His images are created using long exposure apps like AvgCamPro and AvgNiteCam, and then editing in Snapseed and VSCO for final touches.

Painter-turned-photographer Robertis from Carlsbad, Calif., was awarded Third Place for She Bends with the Wind. The image, an iPhone 6 shot of a woman swaying like an extension of the long Cape Cod grass around her with a red umbrella, falls in line with Robertis’ love of the fanciful. “My work attempts to capture images that invoke magical places found only in the subconscious of those who dare to peek behind the curtain of day-to-day life,” she says. The image was edited in Snapseed and Photoshop Express.
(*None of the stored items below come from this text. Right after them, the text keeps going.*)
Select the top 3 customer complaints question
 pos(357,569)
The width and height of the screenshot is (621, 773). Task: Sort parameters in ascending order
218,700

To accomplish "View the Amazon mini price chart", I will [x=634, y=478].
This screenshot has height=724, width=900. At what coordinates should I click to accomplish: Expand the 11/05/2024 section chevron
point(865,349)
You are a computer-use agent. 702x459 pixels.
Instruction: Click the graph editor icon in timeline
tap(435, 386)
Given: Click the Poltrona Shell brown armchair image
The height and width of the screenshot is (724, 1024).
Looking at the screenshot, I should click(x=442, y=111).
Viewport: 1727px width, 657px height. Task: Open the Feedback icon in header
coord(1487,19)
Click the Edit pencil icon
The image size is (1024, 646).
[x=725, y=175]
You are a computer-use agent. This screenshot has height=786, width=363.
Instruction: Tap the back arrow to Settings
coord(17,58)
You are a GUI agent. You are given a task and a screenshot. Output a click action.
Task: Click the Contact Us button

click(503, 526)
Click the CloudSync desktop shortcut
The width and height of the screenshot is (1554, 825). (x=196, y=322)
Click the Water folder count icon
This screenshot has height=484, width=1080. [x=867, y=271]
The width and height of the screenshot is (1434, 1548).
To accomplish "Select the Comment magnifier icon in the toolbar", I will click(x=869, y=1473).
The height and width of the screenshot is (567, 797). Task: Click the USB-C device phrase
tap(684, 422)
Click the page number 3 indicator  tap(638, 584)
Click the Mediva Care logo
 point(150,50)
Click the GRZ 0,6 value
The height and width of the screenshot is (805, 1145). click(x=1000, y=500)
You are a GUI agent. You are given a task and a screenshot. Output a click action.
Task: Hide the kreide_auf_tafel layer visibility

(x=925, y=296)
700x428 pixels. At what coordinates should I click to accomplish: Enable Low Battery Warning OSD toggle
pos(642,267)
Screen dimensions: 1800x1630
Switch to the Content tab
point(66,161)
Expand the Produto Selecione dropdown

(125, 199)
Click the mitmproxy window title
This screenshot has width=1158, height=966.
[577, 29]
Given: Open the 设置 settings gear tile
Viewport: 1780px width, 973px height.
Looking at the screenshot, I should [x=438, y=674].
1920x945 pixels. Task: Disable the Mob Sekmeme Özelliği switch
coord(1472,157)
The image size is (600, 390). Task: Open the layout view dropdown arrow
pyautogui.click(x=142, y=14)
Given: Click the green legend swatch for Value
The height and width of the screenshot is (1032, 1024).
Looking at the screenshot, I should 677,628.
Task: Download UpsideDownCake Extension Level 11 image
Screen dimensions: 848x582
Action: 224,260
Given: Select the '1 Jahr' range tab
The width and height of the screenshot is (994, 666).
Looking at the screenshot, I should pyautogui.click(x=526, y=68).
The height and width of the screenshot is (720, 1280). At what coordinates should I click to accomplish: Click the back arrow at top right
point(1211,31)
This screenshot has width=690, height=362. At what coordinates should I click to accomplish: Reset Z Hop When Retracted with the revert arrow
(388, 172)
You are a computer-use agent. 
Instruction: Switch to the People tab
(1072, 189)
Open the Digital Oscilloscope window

With Wonderland, a quirky father-and-son candid, Florida based photographer Borlenghi won Third Place. A conceptual photographer living and working in Miami, Borlenghi took this image as part of a series for #WHPwonderland, a weekend project organized by Instagram one weekend before Christmas 2015. “I went on a little adventure with my five-year-old son to the beach at Crandon Park on Key Biscayne with reindeer masks,” Borlenghi says. “It was mid-December, windy and colder than we expected. There was not a soul on the beach, and I am pretty sure the people we walked by on the way there thought we were crazy, but we kept on going.”

The image, shot on the iPhone 6s on a tripod, with the Apple Watch as a shutter, is one of many Borlenghi has shot for her Instagram account in the spirit of practice makes perfect. “I go for it whenever possible, even when it doesn’t work,” she says. “It’s always worth the try.”

With a pending announcement in September, the three winners look forward to Apple’s next iPhone model: Niu hopes it will offer exposure control. Robertis would prefer a dual-lens option and potential features that would come with that—like stereo 3D, post-shooting focusing, auto-object masking, etc. “It will be an amazing push for the entire photographic industry, not just for mobile,” he says.

Founded the same year the iPhone was launched, in 2007, the IPPAwards pay tribute to the stunning imagery that can be captured with even the smallest of cameras, reminding us that the person behind the lens plays a significant part in the making of a picture.

“Having an iPhone means anyone can take a picture, but taking a picture doesn’t make a person a photographer, Borlenghi says. Niu agrees. “The iPhone is like a pen in our hands. Good or bad, the pen itself will never write poems, but the poets will.”

Rachel Lowry is a writer and contributor for TIME LightBox.